The scraping experience reminded me that most online python tutorials work with best-case scenarios. The videos that taught me how to scrape earlier this semester drew from huge, well-established websites (the New York Times and monster.com) to demonstrate the power of the code. The few sites offering a full list of Caldecott winners were less established, and the HTML was erratic at best. The site from which I scraped the Caldecott honorees fortunately organized those winners in lists, so I could find all <li>, but within those lists, they only sometimes embedded the title in anchor tags, and they often included manual spacing and tabs for no apparent reason. About half of the time, the books were illustrated by someone other than the author, so splitting the results by the word “by,” as I was able to do for the Newberys, got tricky. So, my code just grabbed the titles and attempted to grab authors, resulting in a two-column .csv file in desperate need of real cleaning—a far cry from the comparatively tidy results of the Newbery scrape. But that kind of cleaning—split screening the data and the original site and checking manually for errors—was exactly the kind of mindless labor I needed. Now, we’ve got the years, titles, authors, and illustrators, and already, without further research, we can see that the Caldecotts are much more diverse than the Newberys. But of course, further research is what we now need as we identify author and protagonist gender and race/ethnicity more precisely.
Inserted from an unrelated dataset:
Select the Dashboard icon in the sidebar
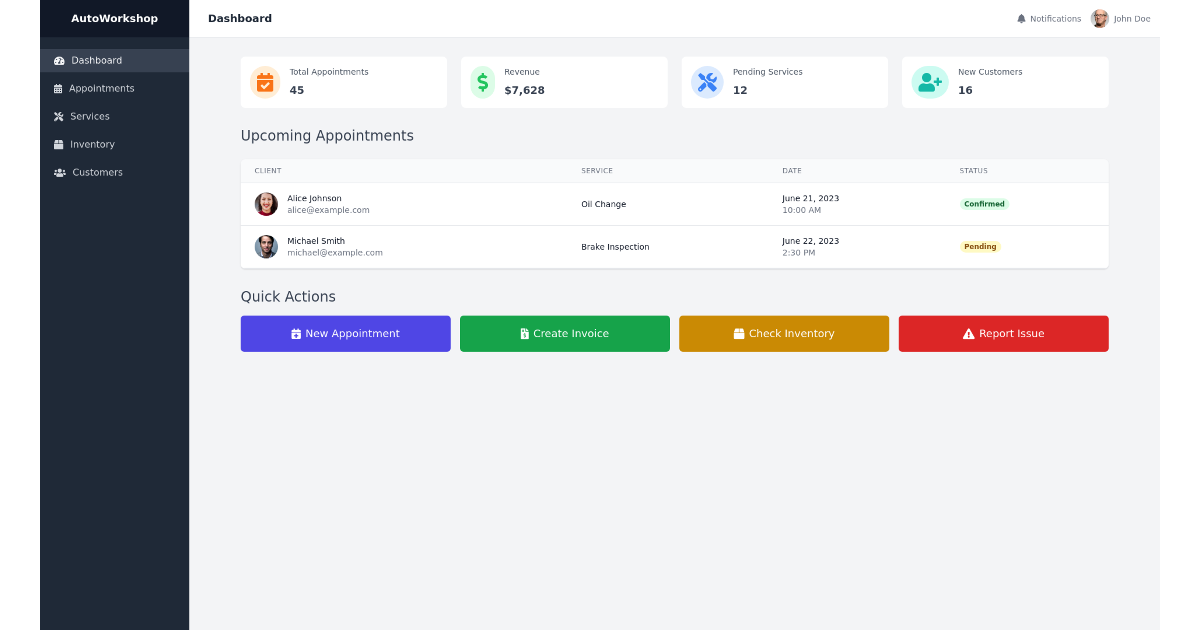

Another great boon this week: Meg reminded us that what we’re doing matters. She crafted an initial blog post for our website intended to remind our users that as children consume books in isolation—away from school and peers and the outside world—that parents need to make sure that those pages reflect themselves and others. If children only read from a small slice of the literature available, they will be isolated indeed. We hope our project can help parents make well-informed decisions this spring, when reading might be, in some ways, the only contact kids have with the outside world.

(On a side note, I’ve remembered this week what we learned last term in the Intro to DH class: that the data infrastructure in the US allows us access to our jobs and each other in this time of crisis in a way that few other countries’ infrastructure can. I’m wondering how we might use that access to support those without it. Thoughts?)